Cecil Frederick Dampier | |
---|---|
Born | 11 May 1868 |
Died | 11 April 1950 Gloucester, England | (aged 81)
Allegiance | United Kingdom |
Service/ | Royal Navy |
Rank | Admiral |
Commands | Cambridge Audacious |
Battles/wars | First World War |
Awards | Companion of the Order of St Michael and St George |
Admiral Cecil Frederick Dampier CMG (11 May 1868 – 11 April 1950) was a Royal Navy officer during the First World War.
Dampier entered the Royal Navy and was promoted to the rank of Commander on 1 January 1900.[1]
He was posted to the gunnery ship Cambridge off Plymouth on 27 May 1902.[2]
He was captain of Audacious, which spent her entire career assigned to the Home and Grand Fleets.
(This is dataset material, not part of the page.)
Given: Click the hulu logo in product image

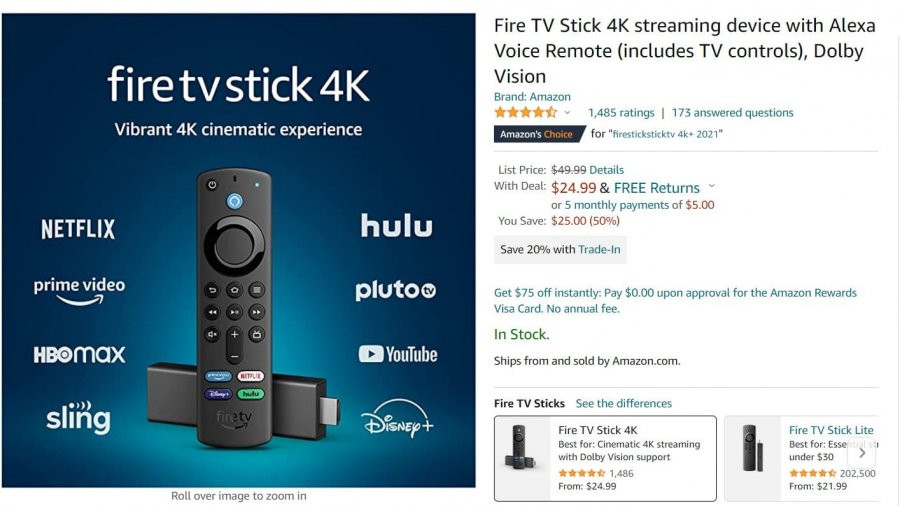Looking at the screenshot, I should (x=397, y=225).
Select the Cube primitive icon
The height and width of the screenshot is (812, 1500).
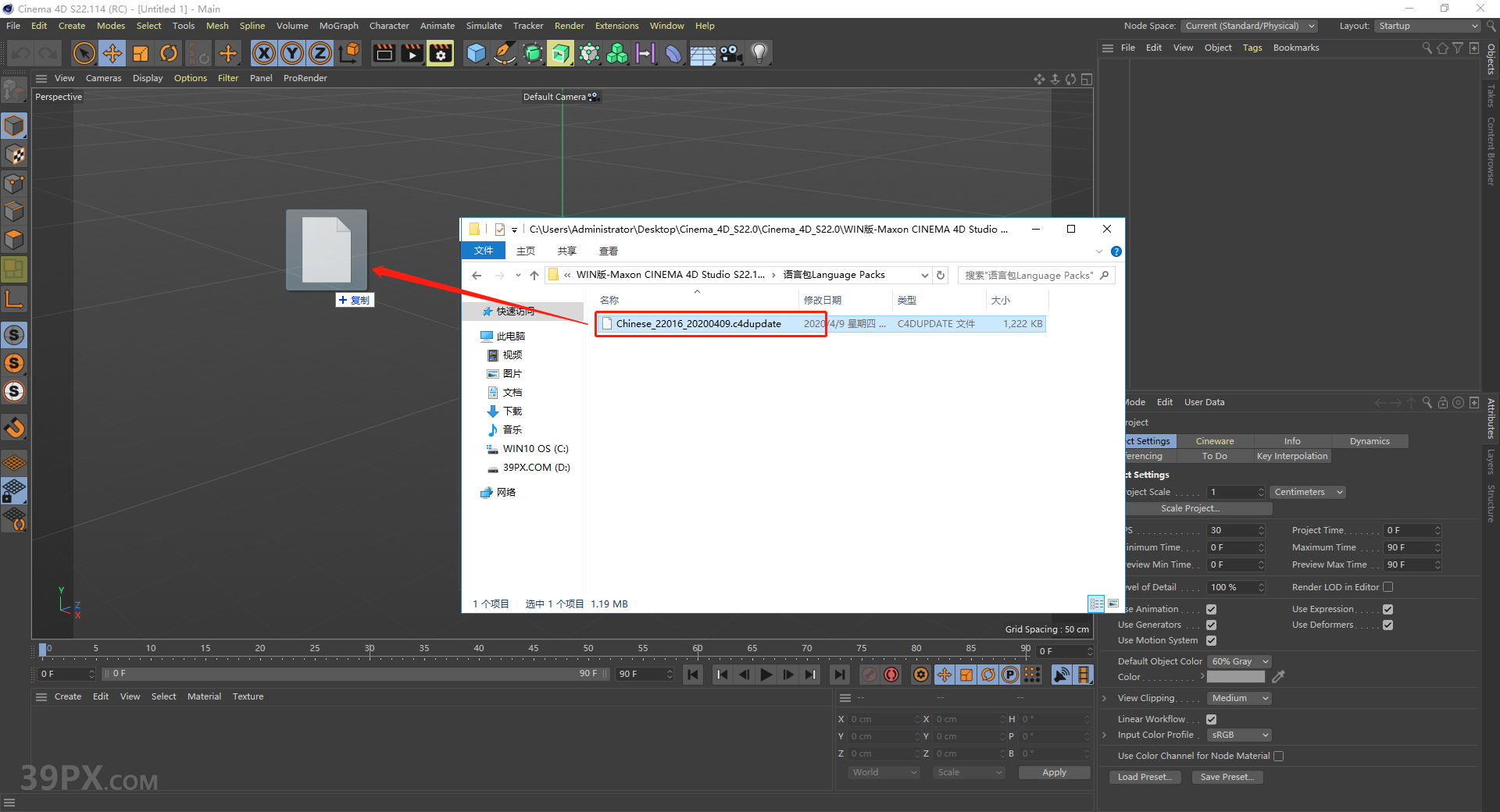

She was sunk by a German mine off the northern coast of County Donegal, Ireland, in October 1914.[3]
Dampier was Second-in-Command of a Battle Squadron during the early parts of the First World War, and Admiral-Superintendent at Dover in 1917.[4]
In May 1918 he was involved in remote control trials of unmanned aerial vehicles by the Royal Navy's D.C.B. Section.[5]
He was appointed a Companion of the Order of St Michael and St George (CMG) in the 1919 New Year Honours.[6]